Wie, auf Pellworm landen? Da gibt es doch gar kein Flugplatzsymbol auf der ICAO-Karte! Stimmt, aber eine Runway hat die Nordseeinsel trotzdem – und die darf man auch nutzen

Von Redaktion

Es ist so etwas wie ein Geheimtipp unter Piloten: „Lande doch mal in Pellworm, die Grasbahn dort ist super gepflegt, die Atmosphäre völlig relaxt und die Insel nicht überlaufen wie manche der anderen friesischen.“ Der „Geheimcode“ dazu ist eine Telefonnummer – und zwar die von Jürgen Marcussen. Wenn der Pellwormer den vorgesehenen Flugzeugtyp für die 600-Meter-Bahn als tauglich erachtet und die PPR-Genehmigung erteilt, darf man kommen. Über Funk gibt’s im Anflug Landeinfos, dann heißt es allerdings die Grasrunway zwischen Wiesen und Feldern ausfindig zu machen. Ein Tipp: Sie verläuft genau parallel zu drei Windrädern im Norden der Ortschaft.

● Gesammelte Daten

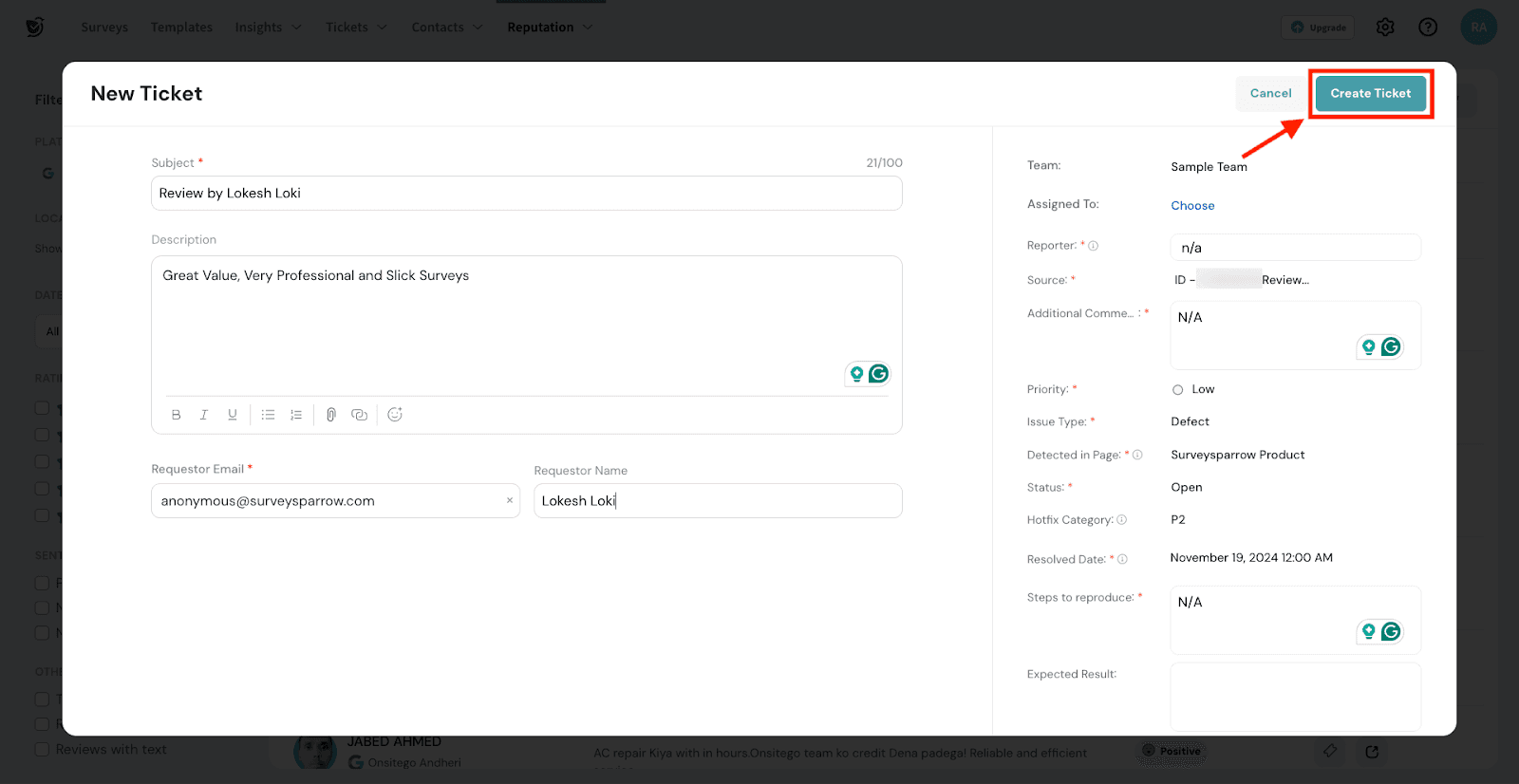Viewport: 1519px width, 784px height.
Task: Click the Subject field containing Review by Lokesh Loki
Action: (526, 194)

● Aufgabe 1
Zu welchen Anlagen verläuft die Grasbahn laut dem Text über die Landung auf Pellworm parallel?
● Aufgabe 2
Fahren Sie mit dem Text über die Landung auf Pellworm im Anschluss an seinen letzten Satz fort.

● Schriftliche Antwort 1
Sie verläuft parallel zu drei Windrädern im Norden der Ortschaft.

● Schriftliche Antwort 2
Wer die Bahn in vermeintlicher Nord-Südausrichtung an der Ostküste sucht, wird sofort einer schlampigen Flugplanung überführt: Zwar war die Piste in den achtziger Jahren tatsächlich dort, und das entsprechende Anflugblatt ist noch in manchem Bottlang enthalten, seit vielen Jahren ist sie aber etwas ins Inselinnere gerückt. Heute hat sie die Ausrichtung 11/29. Im Gegenanflug sollte man nicht über die Häuser fliegen und bei der „11“ vor dem Aufsetzen daran denken, dass dort nichtsahnende Radler auf der direkt angrenzenden Straße unterwegs sein können. In Landerichtung „29“ hingegen muss man auf eine Stromleitung aufpassen, die aber bald unter die Erde verlegt werden soll.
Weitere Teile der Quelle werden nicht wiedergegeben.